El mensaje hacia los ancianos es devastador: su vida no vale lo suficiente como para invertir en ella. No vale la pena seguir viviendo si implica trabajo, tiempo o dinero. No es casual que muchos ancianos confiesen que se han convertido en una carga. La cultura del descarte les ofrece una salida disfrazada de libertad, cuando en realidad lo que hay es una presión social y económica para que se quiten de en medio.
La idea liberal, presente peligrosamente en la Argentina de estos días, de que “cada quien hace con su vida lo que quiere” parece noble, pero esconde una trampa peligrosa: cuando el Estado y la sociedad dejan todo a la voluntad individual, los más débiles quedan solos frente a presiones económicas, sociales y médicas que los empujan a elegir la muerte como única salida. No es verdadera libertad si la única opción ofrecida es desaparecer.
Lo inquietante es que estas ideas ya no se limitan a Canadá. En Uruguay se sancionó recientemente la llamada “ley de muerte digna”, que avanza en la misma dirección. No es difícil imaginar que una norma similar pueda discutirse en la Argentina, con tensiones de presupuesto y de salud en aumento.
De aprobarse algo así, el riesgo sería enorme. No es un debate sobre la autonomía individual, sino sobre qué clase de sociedad se quiere construir: una que acompañe a los débiles hasta el final o una que los elimine bajo el eufemismo de la compasión.
El argumento de “evitar sufrimiento” puede ser atendible en pocos casos extremos. Si se normaliza, deja de ser una excepción y se convierte en una política pública de muerte. El peligro sería que un Estado acostumbrado a ahorrar en cuidados, también se podría ver tentado a decidir quién merece seguir viviendo.
Llamar “digna” a la muerte es una excusa para desentenderse de la vida. Los más frágiles no necesitan que se les ofrezca la muerte como única opción, sino acompañamiento, respeto, cuidados y consuelo. Como sociedad, ese es el límite que marca la diferencia entre una civilización que protege y una que descarta.
Ramírez de Velasco®

Comentarios

  1. Se entiende el punto sobre la normalización de la medida, que seguramente genera excesos y provee de una excusa para descartar pacientes costosos en sistemas socialistas de previsión de salud, como en Canadá.
    De todos modos pienso que el tema debería analizarse dentro de un contexto más amplio de posibilidades para buscar la medida justa de su aplicación, en el que no intervenga EL ESTADO como el papá regulador que cuida de todos nosotros y de nuestros intereses. Esto porque sencillamente es el que peor y con mayor ineficiencia lo hace.

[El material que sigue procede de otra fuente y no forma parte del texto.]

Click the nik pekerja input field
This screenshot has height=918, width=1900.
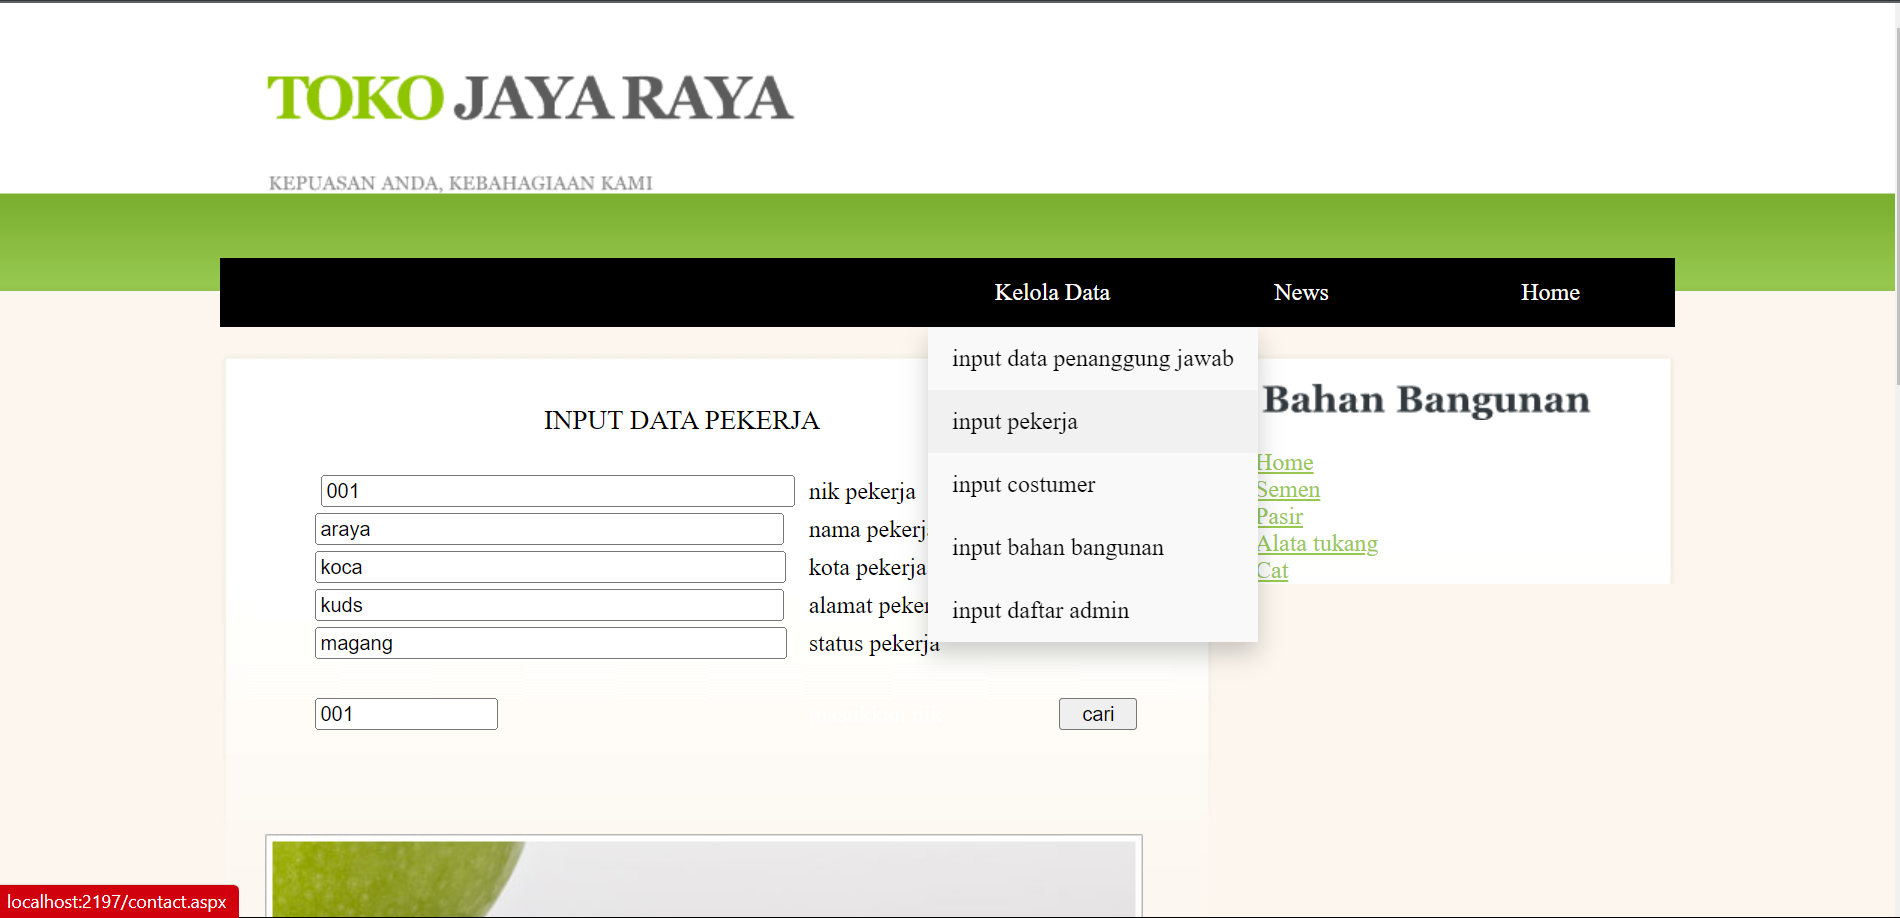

    La gente tiene que poder decidir sobre su destino, y cómo y cuando quiere terminar sus días, mientras se encuentre con todos sus sentidos funcionando. Yo no estoy dispuesto a seguir dando al estado la potestad de decidir en nada de lo que me incunba, mientras considere que soy quien más sabe sobre mi criterio, mis preferencias, y mis intereses.
    Estoy seguro de que se pueden encontrar mecanismos para que esto ocurra. Tal vez sean los médicos, los pacientes, y los familiares los que tengan que deliberar y decidir cómo hacerlo.